Financial industry as you know exists because on the one side of dice are people who are in need of money and on the other are a set of people who have money to offer. The financial industry acts as a pipeline connecting the two sides. People need money to grow their business, purchase house, car and provide education to their children. People offer money because they have a surplus. There are savers and then there are spenders. The role of the financial industry is to match the perfect spender with a suitable kind of saver.
Let’s take an example. Sanjay is a young entrepreneur who just started an organic juice corner. He needs money to buy machinery and hire people. There is another person named, Rajni who has a lot of capital but is looking for attracting investment options to spend. Organic juice to Rajni sounds like an interesting idea as the growing number of people is going crazy over healthy diets. Rajni thinks if successful, this business can offer her huge returns on her invested capital. She, therefore, lends Sanjay a fraction of her savings.
People usually invest money (mind you I said invest and not spend), to accumulate assets. What are assets? Assets are things that have value. They could be real assets or financial assets.
Real assets: Something like land, machinery and gold is called a real asset which you can later sell for a price typically higher than what you purchased it for.

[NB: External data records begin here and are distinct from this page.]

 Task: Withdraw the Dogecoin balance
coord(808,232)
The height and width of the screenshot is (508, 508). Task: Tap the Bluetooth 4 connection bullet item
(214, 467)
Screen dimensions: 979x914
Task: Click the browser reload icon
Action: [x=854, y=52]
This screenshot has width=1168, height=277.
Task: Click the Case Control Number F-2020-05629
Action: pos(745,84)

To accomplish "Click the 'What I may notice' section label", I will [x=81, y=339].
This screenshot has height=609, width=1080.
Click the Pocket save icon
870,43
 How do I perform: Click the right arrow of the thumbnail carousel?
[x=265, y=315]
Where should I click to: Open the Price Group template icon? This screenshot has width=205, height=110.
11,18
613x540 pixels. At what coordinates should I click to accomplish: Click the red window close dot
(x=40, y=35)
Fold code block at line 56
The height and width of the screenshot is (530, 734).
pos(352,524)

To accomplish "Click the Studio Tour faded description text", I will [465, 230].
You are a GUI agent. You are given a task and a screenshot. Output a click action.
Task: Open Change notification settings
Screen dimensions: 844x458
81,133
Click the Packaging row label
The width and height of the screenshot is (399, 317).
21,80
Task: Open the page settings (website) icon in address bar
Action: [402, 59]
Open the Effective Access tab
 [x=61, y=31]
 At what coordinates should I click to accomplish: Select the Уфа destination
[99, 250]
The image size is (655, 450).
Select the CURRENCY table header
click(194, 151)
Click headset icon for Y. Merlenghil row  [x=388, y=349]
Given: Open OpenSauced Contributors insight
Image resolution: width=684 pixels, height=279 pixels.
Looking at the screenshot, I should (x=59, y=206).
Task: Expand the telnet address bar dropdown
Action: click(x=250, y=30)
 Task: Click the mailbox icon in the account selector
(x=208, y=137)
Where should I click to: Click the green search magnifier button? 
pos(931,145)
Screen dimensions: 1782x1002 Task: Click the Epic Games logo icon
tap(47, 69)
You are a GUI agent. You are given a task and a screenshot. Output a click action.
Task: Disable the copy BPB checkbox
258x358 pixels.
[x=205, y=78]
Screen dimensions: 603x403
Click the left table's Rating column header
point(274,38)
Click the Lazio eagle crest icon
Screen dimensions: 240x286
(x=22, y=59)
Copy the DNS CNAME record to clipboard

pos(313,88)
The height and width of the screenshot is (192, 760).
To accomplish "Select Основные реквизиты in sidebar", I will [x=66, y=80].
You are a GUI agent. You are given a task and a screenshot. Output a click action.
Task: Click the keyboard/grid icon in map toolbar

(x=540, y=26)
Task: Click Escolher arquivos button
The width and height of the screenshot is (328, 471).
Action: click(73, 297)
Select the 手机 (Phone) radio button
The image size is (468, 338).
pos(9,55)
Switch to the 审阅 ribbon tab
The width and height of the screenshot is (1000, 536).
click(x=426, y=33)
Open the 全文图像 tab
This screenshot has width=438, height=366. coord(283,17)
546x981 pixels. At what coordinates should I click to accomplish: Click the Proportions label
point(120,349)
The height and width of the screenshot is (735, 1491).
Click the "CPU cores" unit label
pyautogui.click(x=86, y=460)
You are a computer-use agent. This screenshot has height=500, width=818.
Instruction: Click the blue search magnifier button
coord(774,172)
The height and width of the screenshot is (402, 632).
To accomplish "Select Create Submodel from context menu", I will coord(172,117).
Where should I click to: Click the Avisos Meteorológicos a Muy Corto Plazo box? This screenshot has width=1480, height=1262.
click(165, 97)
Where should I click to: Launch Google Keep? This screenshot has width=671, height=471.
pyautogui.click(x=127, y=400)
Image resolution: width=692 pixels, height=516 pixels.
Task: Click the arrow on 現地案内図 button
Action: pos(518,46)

Financial assets: They vary in type but they are usually paper assets. Let’s say you own a share of a company. That means you own a part of the company’s assets and earnings. This kind of an asset is called a financial asset.
Why would somebody consider some business to be a financial asset? Most of the times people invest in companies they expect will thrive and therefore multiply their money in terms of a share in the increasing profits of the company over the period of time. The above example answers that.
Some financial assets can be traded. These assets are called as Securities. The place where these assets are traded is called financial markets. Trading can be done directly or through means of an intermediary.
Securities are broadly categorized as:
Bonds: This is where the saver lends the spender a loan. They are therefore also known as debt securities. In return, the saver wants the spender to pay some interest on the lend money which earns a consistent profit to the saver. Since the interest is fixed, the return for such kind of securities is fixed. They are therefore called fixed income securities
Equity: They are the share that you own in a company. Let’s say I am confident that Nestle will do wonders in the coming years and therefore I invested a fraction of my money in Nestle. High side, there is no bar to the profits I can make as long as the company continue to excel and make huge profits, Downside, nobody is responsible for my money and if the company closes the next day of my investment, all my hard earned money is gone.
Interesting? Isn’t it!
So the next question is, are you accumulating assets with your hobby every day? Each coin or banknote that I own is worth a good sum of money today and as the time pass, this asset value is only going to shoot up. So yes, my hobby is accumulating my assets.